__Exercise directions__
Only the lines from the one containing "Given: Click the ROT [TECU/min] axis label" to the end of the entries should be written out, each exactly as it stands, both ends included.

__Available data__
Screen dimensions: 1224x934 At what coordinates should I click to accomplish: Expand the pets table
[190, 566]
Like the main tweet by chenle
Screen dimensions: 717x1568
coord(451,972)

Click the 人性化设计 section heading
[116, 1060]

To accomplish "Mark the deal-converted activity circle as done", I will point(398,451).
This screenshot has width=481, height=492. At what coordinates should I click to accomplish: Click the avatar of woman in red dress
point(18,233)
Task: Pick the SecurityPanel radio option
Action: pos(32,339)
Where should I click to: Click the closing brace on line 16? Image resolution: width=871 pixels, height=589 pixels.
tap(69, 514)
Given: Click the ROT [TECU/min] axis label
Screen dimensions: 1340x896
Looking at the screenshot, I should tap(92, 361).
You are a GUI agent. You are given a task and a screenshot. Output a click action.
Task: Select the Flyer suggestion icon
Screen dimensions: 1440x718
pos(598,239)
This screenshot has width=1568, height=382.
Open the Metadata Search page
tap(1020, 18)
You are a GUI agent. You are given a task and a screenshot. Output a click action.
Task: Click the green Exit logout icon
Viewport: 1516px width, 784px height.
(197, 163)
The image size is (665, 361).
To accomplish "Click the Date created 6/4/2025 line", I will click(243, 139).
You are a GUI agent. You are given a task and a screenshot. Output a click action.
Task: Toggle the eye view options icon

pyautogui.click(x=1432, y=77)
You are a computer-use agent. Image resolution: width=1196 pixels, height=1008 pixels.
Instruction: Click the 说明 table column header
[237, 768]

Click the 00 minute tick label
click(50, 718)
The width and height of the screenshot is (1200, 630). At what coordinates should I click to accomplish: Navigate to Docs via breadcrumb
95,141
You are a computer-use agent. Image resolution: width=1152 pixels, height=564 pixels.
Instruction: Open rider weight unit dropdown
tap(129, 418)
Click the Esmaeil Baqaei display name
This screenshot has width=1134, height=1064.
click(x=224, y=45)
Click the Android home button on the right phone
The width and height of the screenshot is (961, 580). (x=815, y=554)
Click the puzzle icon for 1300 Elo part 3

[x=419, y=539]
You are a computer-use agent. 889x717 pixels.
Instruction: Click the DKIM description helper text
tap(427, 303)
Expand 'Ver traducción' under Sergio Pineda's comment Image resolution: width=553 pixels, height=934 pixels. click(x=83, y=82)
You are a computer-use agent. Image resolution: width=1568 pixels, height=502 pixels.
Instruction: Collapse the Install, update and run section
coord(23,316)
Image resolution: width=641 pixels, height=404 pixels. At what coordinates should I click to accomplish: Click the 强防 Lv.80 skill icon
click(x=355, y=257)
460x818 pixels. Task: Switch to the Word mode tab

__Result of this exercise__
Given: Click the ROT [TECU/min] axis label
Screen dimensions: 1340x896
Looking at the screenshot, I should tap(92, 361).
You are a GUI agent. You are given a task and a screenshot. Output a click action.
Task: Select the Flyer suggestion icon
Screen dimensions: 1440x718
pos(598,239)
This screenshot has width=1568, height=382.
Open the Metadata Search page
tap(1020, 18)
You are a GUI agent. You are given a task and a screenshot. Output a click action.
Task: Click the green Exit logout icon
Viewport: 1516px width, 784px height.
(197, 163)
The image size is (665, 361).
To accomplish "Click the Date created 6/4/2025 line", I will click(243, 139).
You are a GUI agent. You are given a task and a screenshot. Output a click action.
Task: Toggle the eye view options icon

pyautogui.click(x=1432, y=77)
You are a computer-use agent. Image resolution: width=1196 pixels, height=1008 pixels.
Instruction: Click the 说明 table column header
[237, 768]

Click the 00 minute tick label
click(50, 718)
The width and height of the screenshot is (1200, 630). At what coordinates should I click to accomplish: Navigate to Docs via breadcrumb
95,141
You are a computer-use agent. Image resolution: width=1152 pixels, height=564 pixels.
Instruction: Open rider weight unit dropdown
tap(129, 418)
Click the Esmaeil Baqaei display name
This screenshot has width=1134, height=1064.
click(x=224, y=45)
Click the Android home button on the right phone
The width and height of the screenshot is (961, 580). (x=815, y=554)
Click the puzzle icon for 1300 Elo part 3

[x=419, y=539]
You are a computer-use agent. 889x717 pixels.
Instruction: Click the DKIM description helper text
tap(427, 303)
Expand 'Ver traducción' under Sergio Pineda's comment Image resolution: width=553 pixels, height=934 pixels. click(x=83, y=82)
You are a computer-use agent. Image resolution: width=1568 pixels, height=502 pixels.
Instruction: Collapse the Install, update and run section
coord(23,316)
Image resolution: width=641 pixels, height=404 pixels. At what coordinates should I click to accomplish: Click the 强防 Lv.80 skill icon
click(x=355, y=257)
460x818 pixels. Task: Switch to the Word mode tab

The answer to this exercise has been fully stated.